The kind of error you’re seeing there could definitely happen if a disk is having problems.
If an error on the disk is detected, it could go into read-only mode.
Ideally, you’d want the folks at the data center run a fsck on it before continuing to use it, otherwise you could risk data corruption.
You’ll want to use SMART (there’s a Webmin module), if the disk supports it, to figure out the health of your disk. badblocks may also be useful in this circumstance (or if SMART is unavailable on your disk).
Two weeks ago when it first happened, the DC got it back up with fsck. But I found out today that last night they only rebooted it.
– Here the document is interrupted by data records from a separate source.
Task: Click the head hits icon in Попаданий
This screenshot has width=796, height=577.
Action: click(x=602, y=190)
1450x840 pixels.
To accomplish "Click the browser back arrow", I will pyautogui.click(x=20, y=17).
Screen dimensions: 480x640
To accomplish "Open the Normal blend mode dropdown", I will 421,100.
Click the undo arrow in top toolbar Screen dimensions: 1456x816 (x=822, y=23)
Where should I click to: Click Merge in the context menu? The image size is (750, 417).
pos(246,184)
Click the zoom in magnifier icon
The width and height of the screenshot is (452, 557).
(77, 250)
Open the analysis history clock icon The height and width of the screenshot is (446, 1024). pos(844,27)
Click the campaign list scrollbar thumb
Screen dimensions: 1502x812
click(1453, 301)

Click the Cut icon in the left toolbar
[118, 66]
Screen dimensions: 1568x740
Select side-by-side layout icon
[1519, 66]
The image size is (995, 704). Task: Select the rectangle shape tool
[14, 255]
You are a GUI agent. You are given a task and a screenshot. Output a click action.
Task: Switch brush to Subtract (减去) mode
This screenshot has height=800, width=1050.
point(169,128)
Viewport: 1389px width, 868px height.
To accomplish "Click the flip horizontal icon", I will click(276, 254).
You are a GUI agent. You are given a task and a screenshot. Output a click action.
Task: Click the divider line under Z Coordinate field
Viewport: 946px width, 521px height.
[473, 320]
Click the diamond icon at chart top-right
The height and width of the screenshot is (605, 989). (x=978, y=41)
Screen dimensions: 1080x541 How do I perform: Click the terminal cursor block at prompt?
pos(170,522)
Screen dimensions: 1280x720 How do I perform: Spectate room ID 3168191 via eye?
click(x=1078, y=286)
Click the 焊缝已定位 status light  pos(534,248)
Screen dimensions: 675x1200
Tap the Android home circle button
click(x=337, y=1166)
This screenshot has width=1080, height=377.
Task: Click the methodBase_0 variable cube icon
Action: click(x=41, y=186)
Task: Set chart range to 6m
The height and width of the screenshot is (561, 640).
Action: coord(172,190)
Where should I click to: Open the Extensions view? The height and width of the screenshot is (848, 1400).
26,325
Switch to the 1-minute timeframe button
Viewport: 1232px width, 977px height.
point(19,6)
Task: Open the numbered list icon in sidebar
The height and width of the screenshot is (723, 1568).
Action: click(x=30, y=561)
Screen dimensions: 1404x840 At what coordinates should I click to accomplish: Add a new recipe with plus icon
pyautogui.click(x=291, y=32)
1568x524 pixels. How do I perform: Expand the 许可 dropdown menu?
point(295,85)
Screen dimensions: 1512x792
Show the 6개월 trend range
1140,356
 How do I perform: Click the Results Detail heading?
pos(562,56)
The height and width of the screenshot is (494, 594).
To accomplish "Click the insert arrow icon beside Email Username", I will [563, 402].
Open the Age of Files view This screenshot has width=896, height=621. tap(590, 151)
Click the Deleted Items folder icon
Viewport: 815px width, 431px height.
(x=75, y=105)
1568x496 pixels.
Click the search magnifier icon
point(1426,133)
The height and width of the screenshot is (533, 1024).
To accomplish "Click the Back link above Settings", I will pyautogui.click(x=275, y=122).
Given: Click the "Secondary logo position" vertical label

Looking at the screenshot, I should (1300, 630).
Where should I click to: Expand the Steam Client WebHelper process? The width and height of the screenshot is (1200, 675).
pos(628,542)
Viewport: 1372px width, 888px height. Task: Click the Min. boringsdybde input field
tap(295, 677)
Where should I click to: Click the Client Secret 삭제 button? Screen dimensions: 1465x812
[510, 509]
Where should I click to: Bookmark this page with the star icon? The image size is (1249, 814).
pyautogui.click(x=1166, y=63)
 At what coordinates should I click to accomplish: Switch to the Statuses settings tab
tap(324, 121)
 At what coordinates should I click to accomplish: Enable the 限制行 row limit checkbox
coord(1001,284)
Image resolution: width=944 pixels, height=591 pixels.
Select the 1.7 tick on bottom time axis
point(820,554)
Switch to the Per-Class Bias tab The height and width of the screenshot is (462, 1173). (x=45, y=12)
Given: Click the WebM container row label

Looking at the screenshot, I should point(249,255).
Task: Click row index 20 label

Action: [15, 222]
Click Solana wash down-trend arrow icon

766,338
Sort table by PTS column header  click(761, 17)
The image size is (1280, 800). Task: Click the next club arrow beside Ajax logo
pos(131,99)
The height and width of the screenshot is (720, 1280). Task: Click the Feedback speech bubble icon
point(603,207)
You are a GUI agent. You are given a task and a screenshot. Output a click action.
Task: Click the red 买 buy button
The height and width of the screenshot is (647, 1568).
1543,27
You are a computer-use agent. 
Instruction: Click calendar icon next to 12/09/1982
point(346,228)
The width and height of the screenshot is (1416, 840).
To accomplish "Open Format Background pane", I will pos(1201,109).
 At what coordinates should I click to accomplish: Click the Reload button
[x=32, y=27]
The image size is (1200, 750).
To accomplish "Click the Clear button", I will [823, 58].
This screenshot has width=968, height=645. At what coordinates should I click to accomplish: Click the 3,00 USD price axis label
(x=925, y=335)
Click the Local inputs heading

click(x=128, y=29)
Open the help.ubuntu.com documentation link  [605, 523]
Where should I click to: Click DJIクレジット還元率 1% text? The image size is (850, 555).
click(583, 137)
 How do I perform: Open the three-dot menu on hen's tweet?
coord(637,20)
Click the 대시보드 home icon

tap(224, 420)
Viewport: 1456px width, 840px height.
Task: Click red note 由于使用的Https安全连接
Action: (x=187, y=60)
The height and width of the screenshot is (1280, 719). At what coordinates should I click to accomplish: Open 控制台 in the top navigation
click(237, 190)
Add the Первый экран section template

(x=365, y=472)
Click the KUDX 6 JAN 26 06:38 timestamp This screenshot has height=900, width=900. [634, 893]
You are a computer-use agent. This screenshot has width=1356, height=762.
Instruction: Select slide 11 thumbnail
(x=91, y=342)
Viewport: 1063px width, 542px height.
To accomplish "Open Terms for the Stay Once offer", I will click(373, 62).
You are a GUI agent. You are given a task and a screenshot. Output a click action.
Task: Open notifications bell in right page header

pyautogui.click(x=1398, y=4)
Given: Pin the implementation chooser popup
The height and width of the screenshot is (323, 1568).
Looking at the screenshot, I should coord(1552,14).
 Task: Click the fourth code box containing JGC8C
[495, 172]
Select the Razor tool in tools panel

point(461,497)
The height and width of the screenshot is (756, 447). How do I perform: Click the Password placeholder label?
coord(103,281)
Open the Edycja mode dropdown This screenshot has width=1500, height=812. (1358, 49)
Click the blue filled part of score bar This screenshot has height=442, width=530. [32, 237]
This afternoon they ran fsck twice and the second run came up clean.
The first two times were at the tail end of the backup and the third was probably a result of not running fsck last night. Is fsck a reliable way to know if the HD is ok?
Your reply must have come in while I was typing mine. I’ll check to see which method I can employ to check out the disk.
No, fsck only tells you that as of this moment in time, the filesystem is okay.
It doesn’t check the hardware itself.
Joe is definitely right, you want to use something like the SMART tools in order to check the integrity of your hard drive, and not just the filesystem on top of it.
My HD’s appear to support SMART, however it seems to only go 10% of the way:
Self-test execution status Self-test routine in progress…
90% of test remaining.
SMART Self-test log structure revision number 1
Num Test_Description Status Remaining LifeTime(hours) LBA_of_first_error
1 Short offline Aborted by host 90% 5569 -
2 Short offline Aborted by host 90% 5568 -
3 Short offline Aborted by host 90% 5568 -
4 Extended offline Aborted by host 90% 5568 -
5 Short offline Aborted by host 90% 5559 -
6 Short offline Self-test routine in progress 90% 5569 -
Is this a setup issue or a problem?
I wish there was nothing further needed to report on this issue, but unfortunately that’s not the case.
I’m still being plagued with periodic file system errors bringing down the services. The data center has concluded the HD is ok. I’m not 100% convinced of their conclusion, but they have offered to replace the drive if I say the word. However I don’t want to go through the restore process if they are right and it’s not a bad HD.
I’m looking for clues as to what could be the cause if it’s not the hardware. The issue has been happening every 7-15 days at various time of the day. The message log shows this each time: “Write protecting the kernel read-only data: 392k”.
Could this be caused by a bad script in one of my virtuals, or some file size or some other software issue? What can I check? any pointers would be appreciated.